Modern float tubes are U-shaped, which makes them easy to step into and out of while wearing swim fins. They’re no longer made of truck tire inner tubes, which were heavy and needed to be inflated at a gas station en route to the water. Today’s tubes are made of lightweight but sturdy vinyl and can be inflated in a few minutes with a simple manual pump. Just pull on your waders, fasten your fins over your wading shoes, sit back into your boat, and kick off into the pond.
Float tube fishing can get you into water where launching a boat is impossible, like remote ponds in roadless backcountry, or spots where boats aren’t allowed. And while a folded-up float tube, waders, fins, a pump, and fishing tackle are a significant load for a multi-mile hike, it’s less difficult than lugging a canoe.

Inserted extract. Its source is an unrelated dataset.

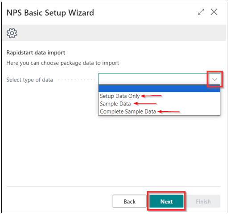Screen dimensions: 230x215
Task: Click the red arrow beside Setup Data Only
Action: [151, 96]
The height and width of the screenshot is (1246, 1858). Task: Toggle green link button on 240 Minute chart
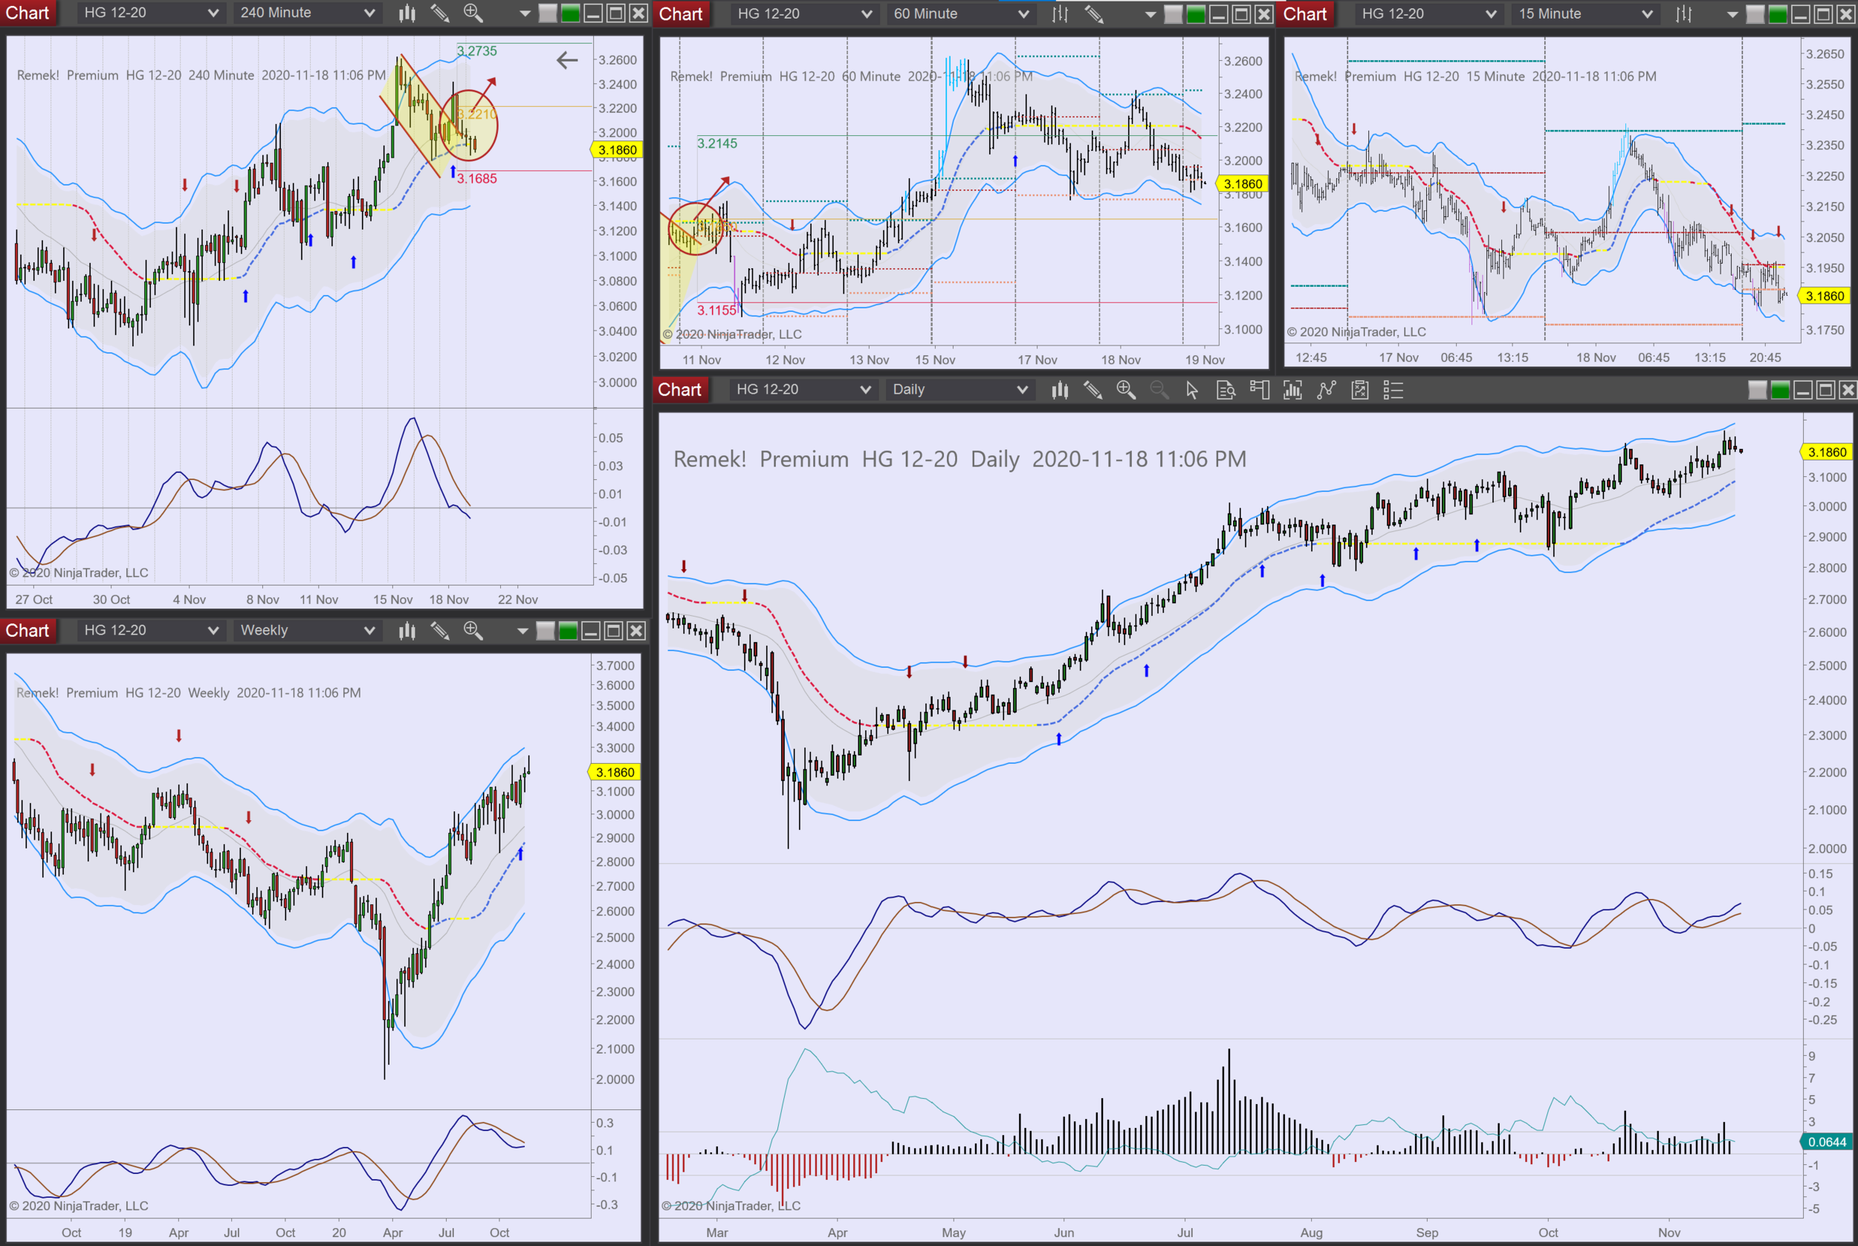(x=571, y=13)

For less remote locations, float tube fishing is easy-peasy. The uninflated tube and pump fit easily in a trunk or back seat and can be made ready for action in a few minutes. It’s pretty straightforward, but float tube fishing does require some gear. Here’s a look at what’s involved.
Table of Contents
- Float Tube Fishing: The Tube
- Float Tube Fishing: The Fins
- Inflating a Float Tube
- Safety Considerations
- The Advantages of Float Tube Fishing
Float Tube Fishing: The Tube
Fishing float tubes are available from the major online outdoors and fishing retailers and generally cost anywhere from $100 to $500. As noted, they’ve advanced from the old days, when they basically consisted of a rubber truck tire inner tube with a nylon cover and seat. The truck tire tube has been replaced by relatively lightweight urethane or vinyl bladders, which pack down to a reasonable size and inflate easily. Round tubes can still be had, but the doughnut shape offers no advantage; modern float tube fishing vessels are mostly U-shaped, to make it easier to get in and out of them. Float tubes with two bladders provide a measure of safety if one of them is damaged.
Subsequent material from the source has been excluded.